Ataukah mereka juga menuduhnya menggubah Al-Qur’an, dengan berkata, “Dia telah mereka-rekanya dengan pikirannya sendiri dan mengklaimnya sebagai wahyu Allah.” Tidak! Semua yang mereka katakan itu tidaklah benar! Sesungguhnya merekalah yang tidak beriman kepada ajaran Allah.
Tafsir At-Tur Ayat 33
اَمْ يَقُوْلُوْنَ تَقَوَّلَهٗۚ بَلْ لَّا يُؤْمِنُوْنَۚ
am yaqûlûna taqawwalah, bal lâ yu'minûn
Bahkan, apakah mereka (juga) berkata, “Dia (Nabi Muhammad) mereka-rekanya?” Tidak!
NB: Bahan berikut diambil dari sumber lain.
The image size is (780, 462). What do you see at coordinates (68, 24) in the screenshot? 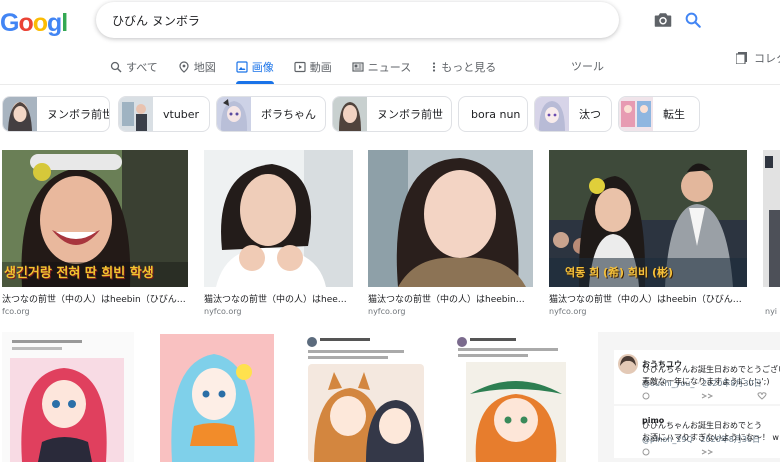
I see `logo-letter: e` at bounding box center [68, 24].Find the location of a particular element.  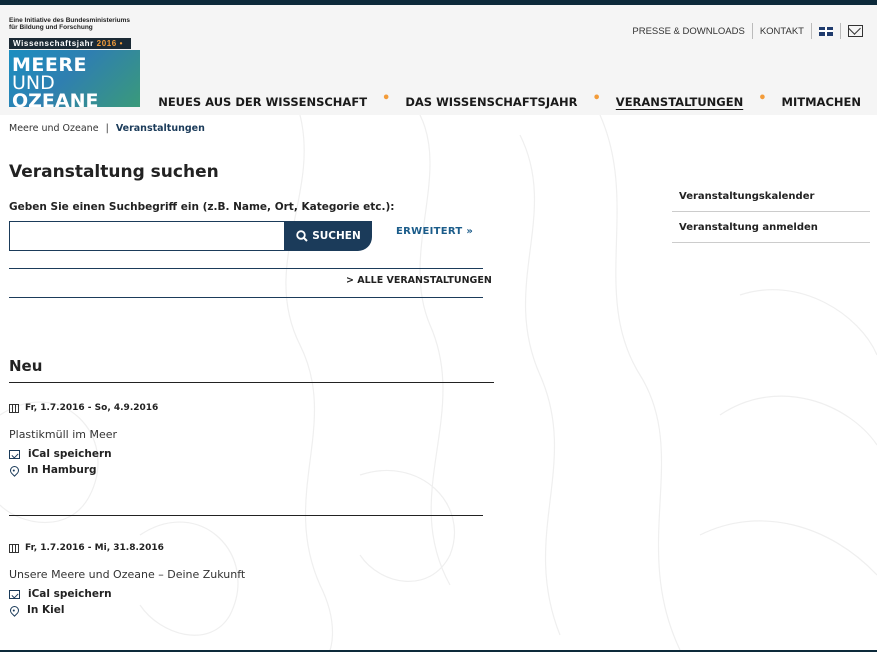

page-title: Veranstaltung suchen is located at coordinates (114, 172).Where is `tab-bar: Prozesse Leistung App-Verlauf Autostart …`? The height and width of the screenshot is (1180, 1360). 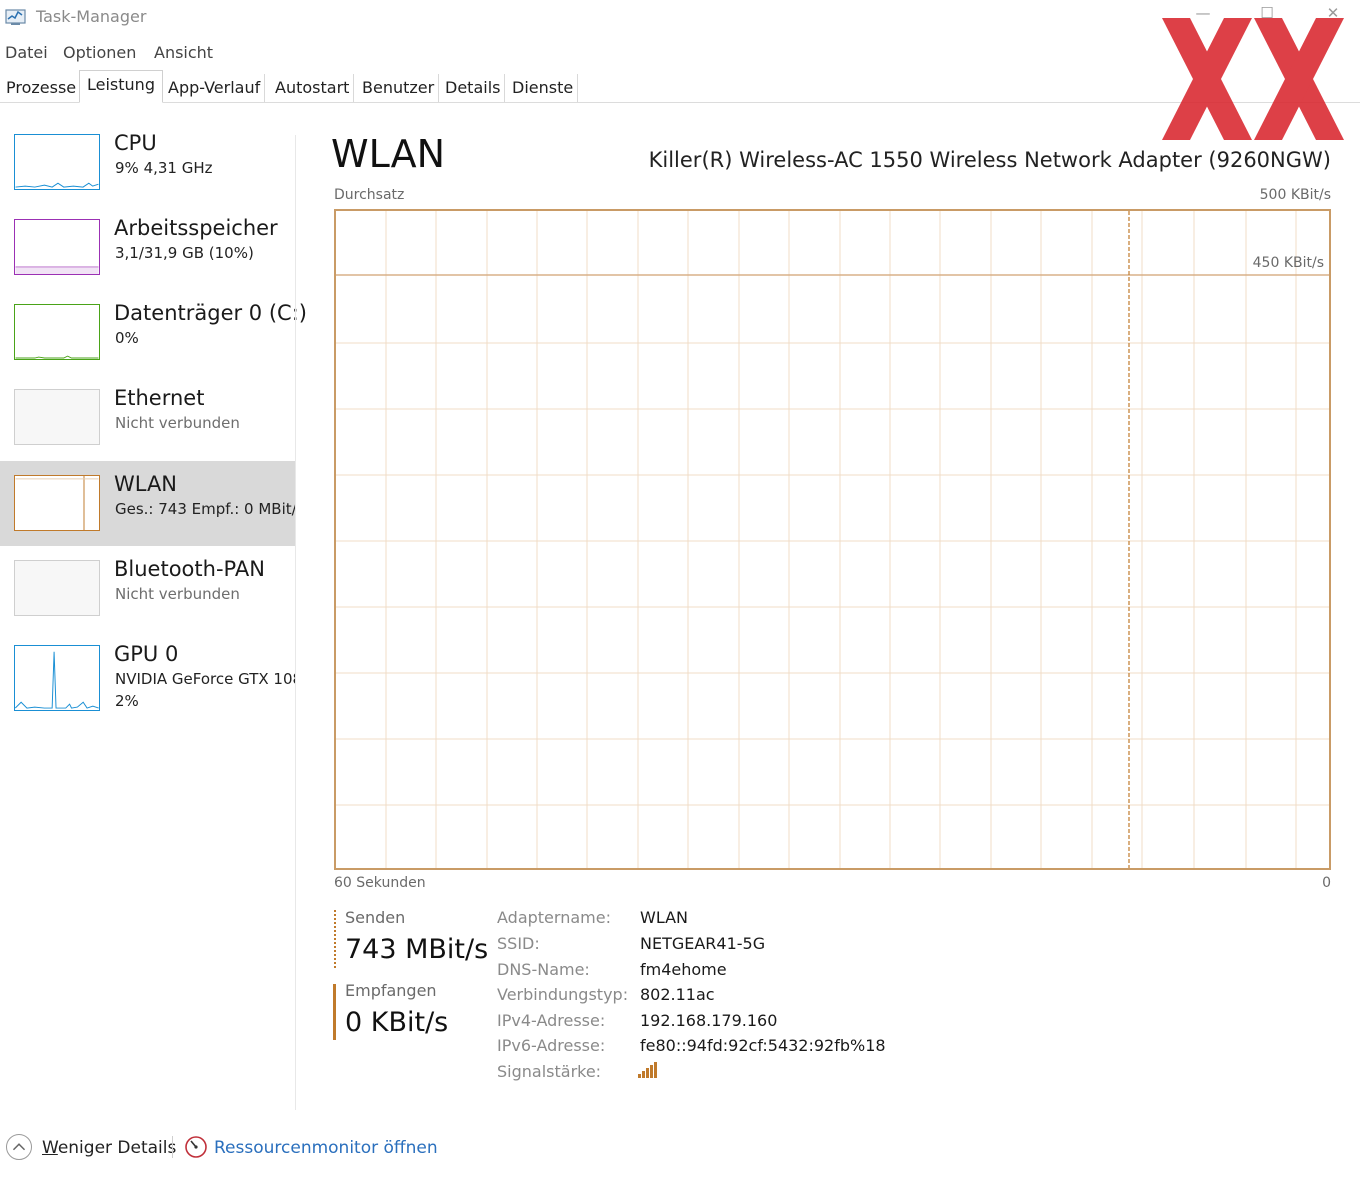 tab-bar: Prozesse Leistung App-Verlauf Autostart … is located at coordinates (680, 86). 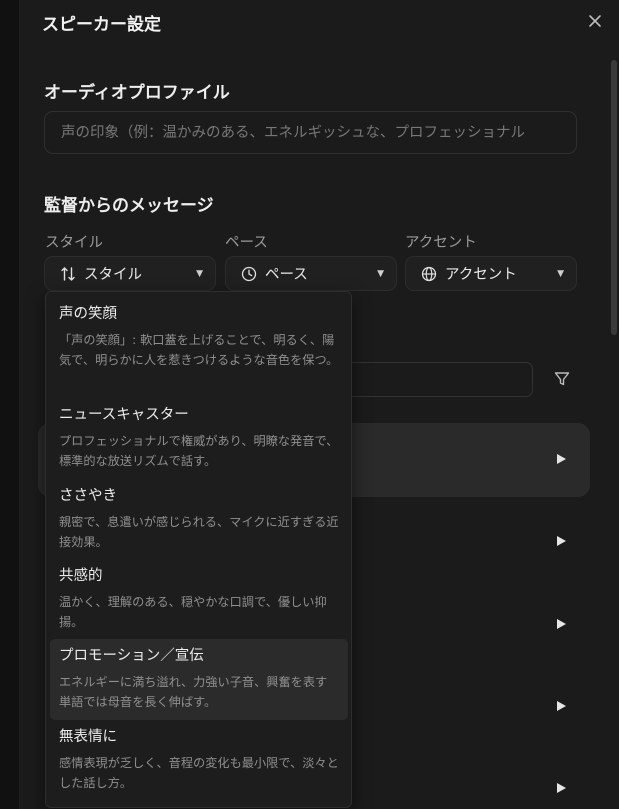 I want to click on style-option-name: ニュースキャスター, so click(x=124, y=415). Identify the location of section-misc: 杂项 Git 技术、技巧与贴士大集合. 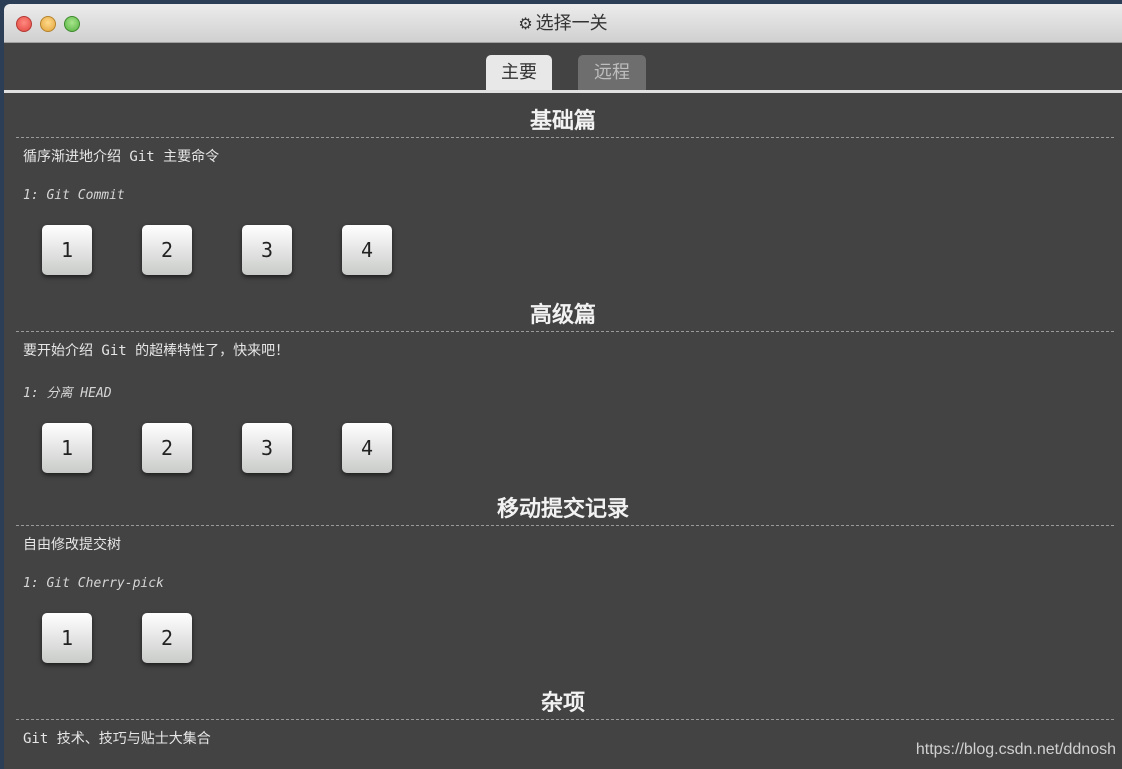
(563, 718). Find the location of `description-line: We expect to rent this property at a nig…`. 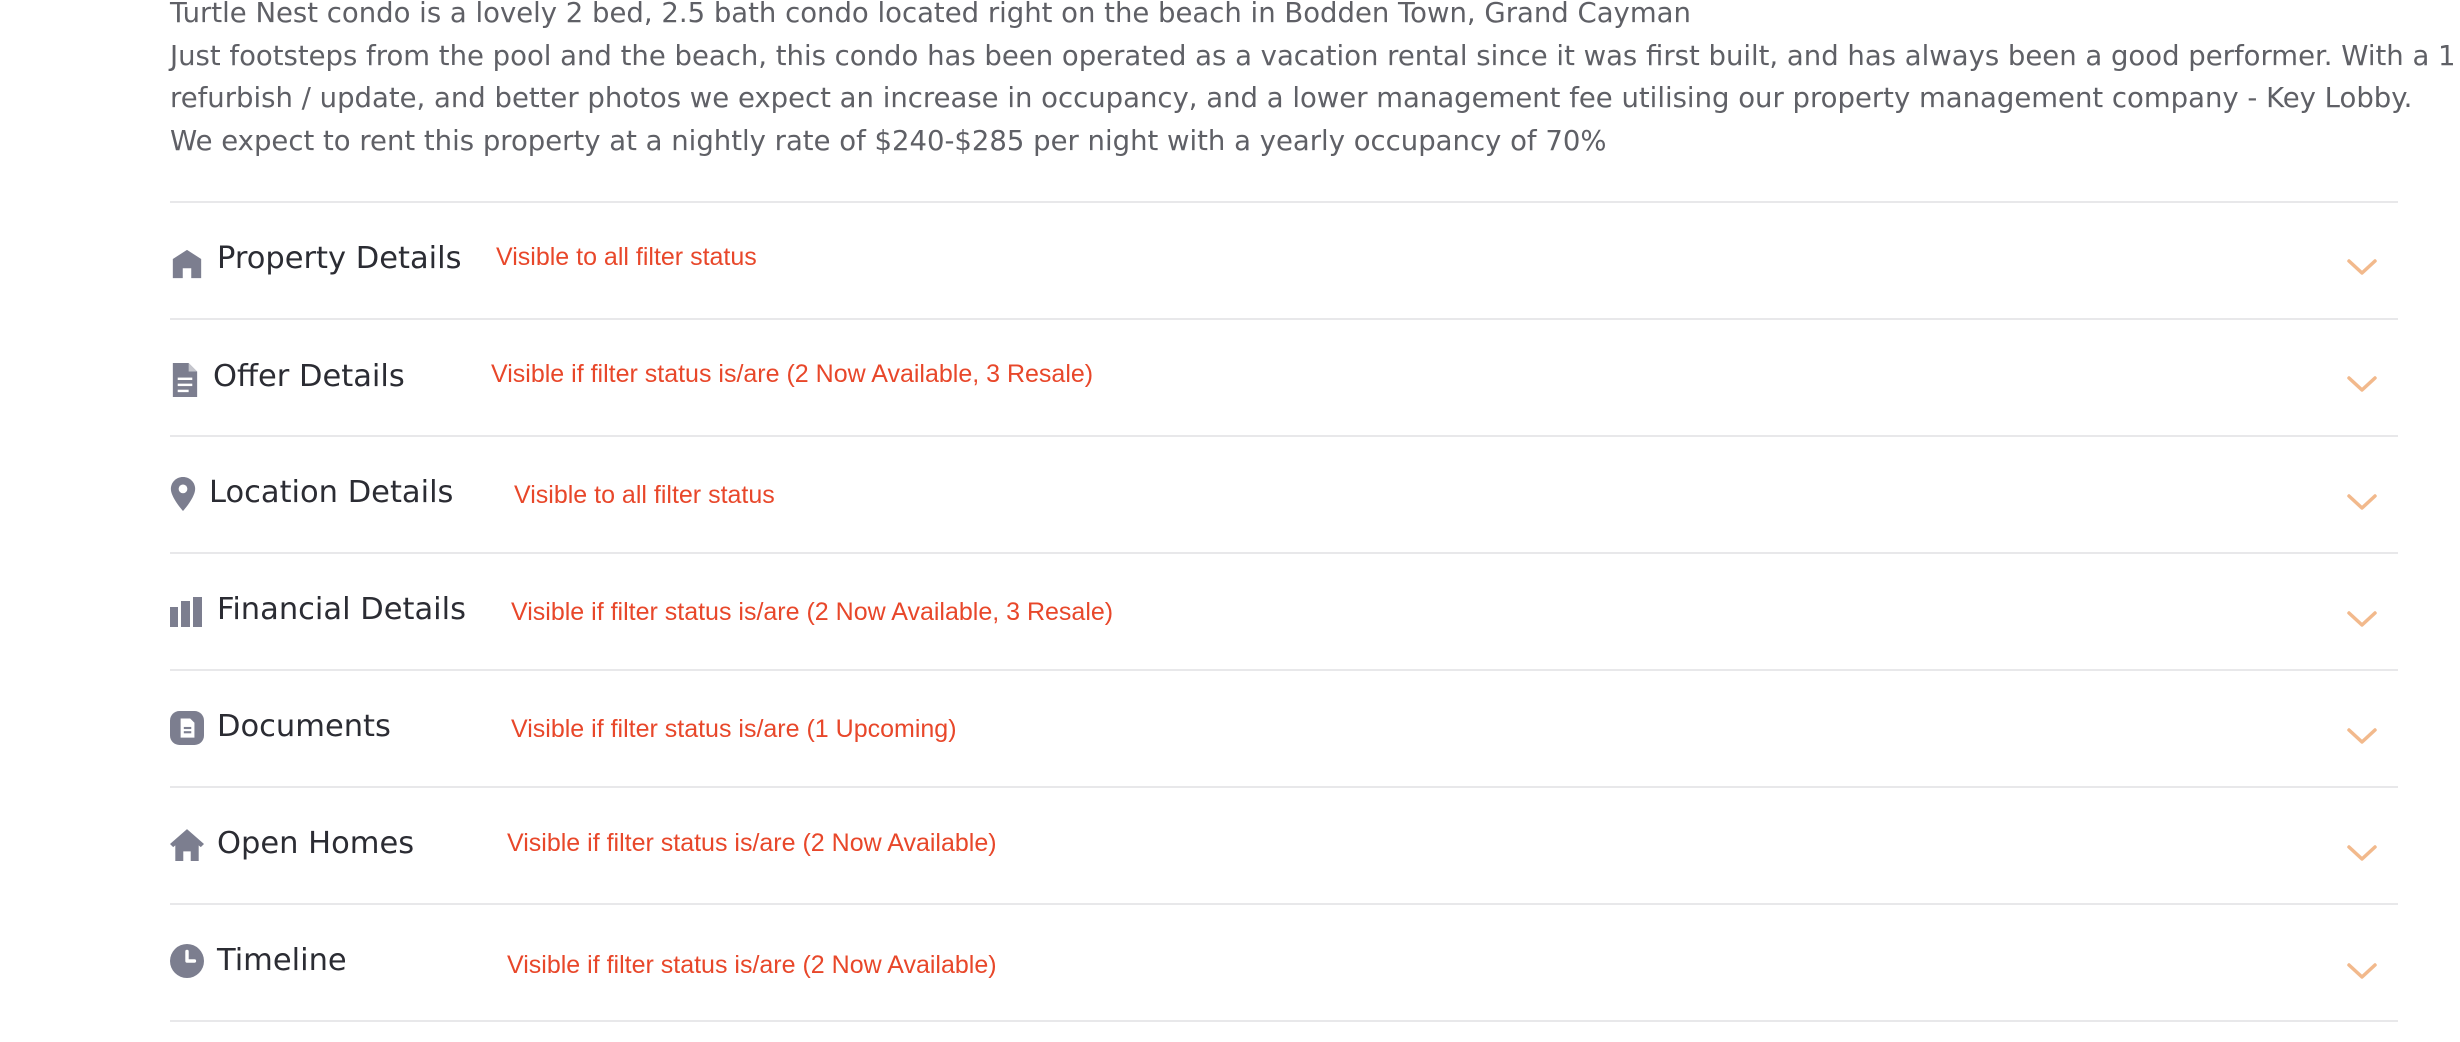

description-line: We expect to rent this property at a nig… is located at coordinates (888, 140).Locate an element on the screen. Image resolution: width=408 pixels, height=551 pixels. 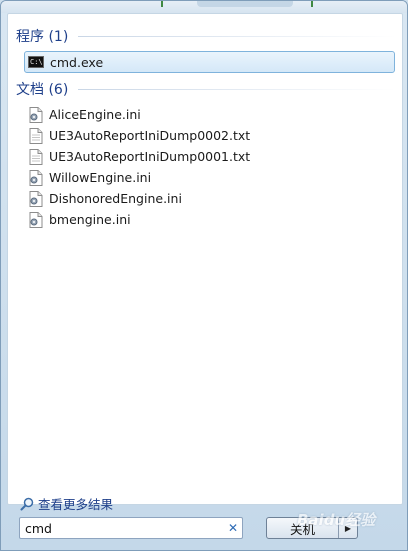
group-header-documents: 文档 (6) is located at coordinates (206, 89). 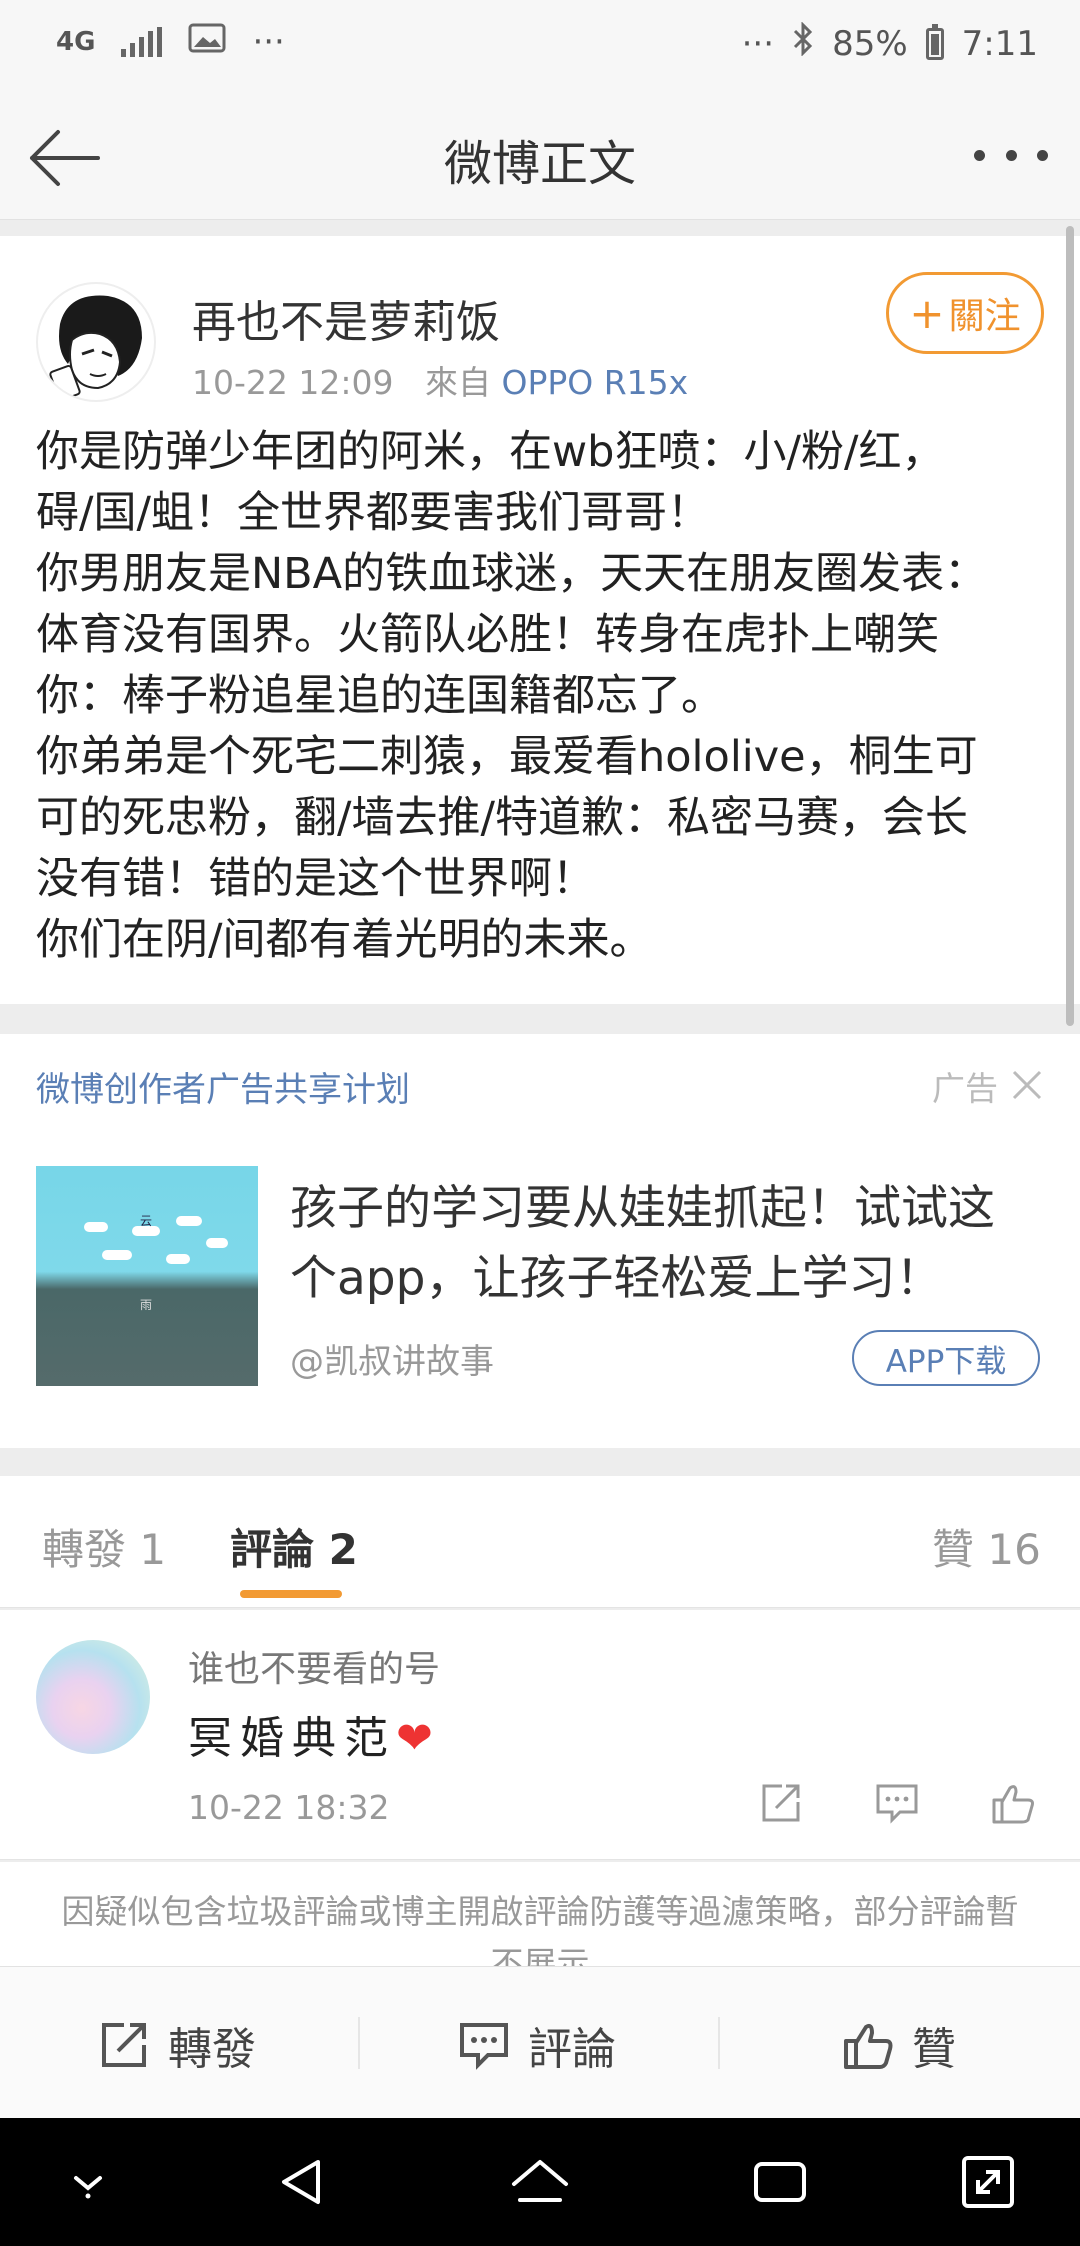 What do you see at coordinates (572, 2050) in the screenshot?
I see `comment-label: 評論` at bounding box center [572, 2050].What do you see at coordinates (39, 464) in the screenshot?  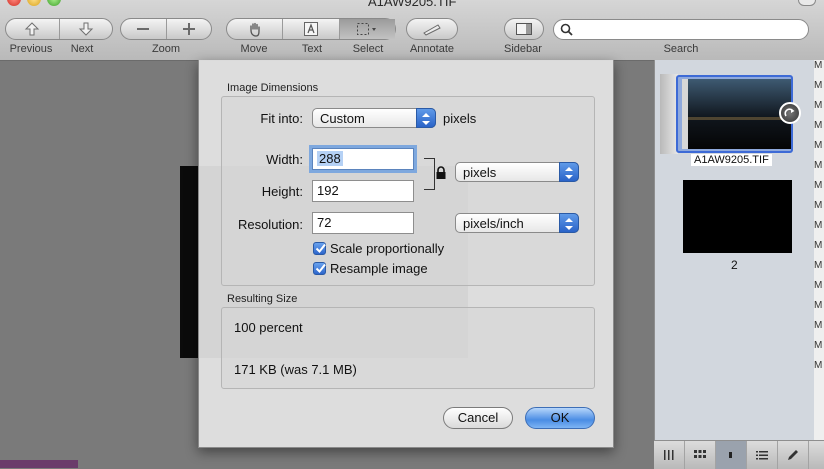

Merekalah yang tidak beriman.
Tafsir Ringkas Surat At-Tur Ayat 33
Tafsir Tahlili Surat At-Tur Ayat 33
Pada ayat ini dengan menggunakan bentuk kalimat pertanyaan, Allah menerangkan tuduhan orang-orang kafir bahwa Nabi dianggap mengada-ada, menyatakan sesuatu yang dikarang-karang sendiri oleh Nabi Muhammad saw. Bentuk pertanyaan ini, merupakan suatu dorongan agar mereka berpikir untuk mencari jawaban dengan menggunakan akal sehat.
Ayat-ayat Al-Qur’an memang memesona mereka, baik rangkaian bahasa-nya maupun isi kandungannya, sehingga mereka mengatakan Muhammad adalah penyair atau tukang tenung bahkan mereka anggap sebagai orang gila, sebetulnya mereka terkagum-kagum pada ayat Al-Qur’an, tetapi karena mereka tidak beriman, mereka menolak dan mengingkari firman-firman Allah dan kenabian Nabi Muhammad maka mereka asal tuduh saja. Memang mereka menghadapi dilema dengan kehebatan Al-Qur’an tetapi juga benci kepada Nabi Muhammad saw.
Demikianlah jika seseorang tidak mendapat hidayah dari Allah swt, menderita batin di dunia, dan menderita lahir batin di akhirat nanti.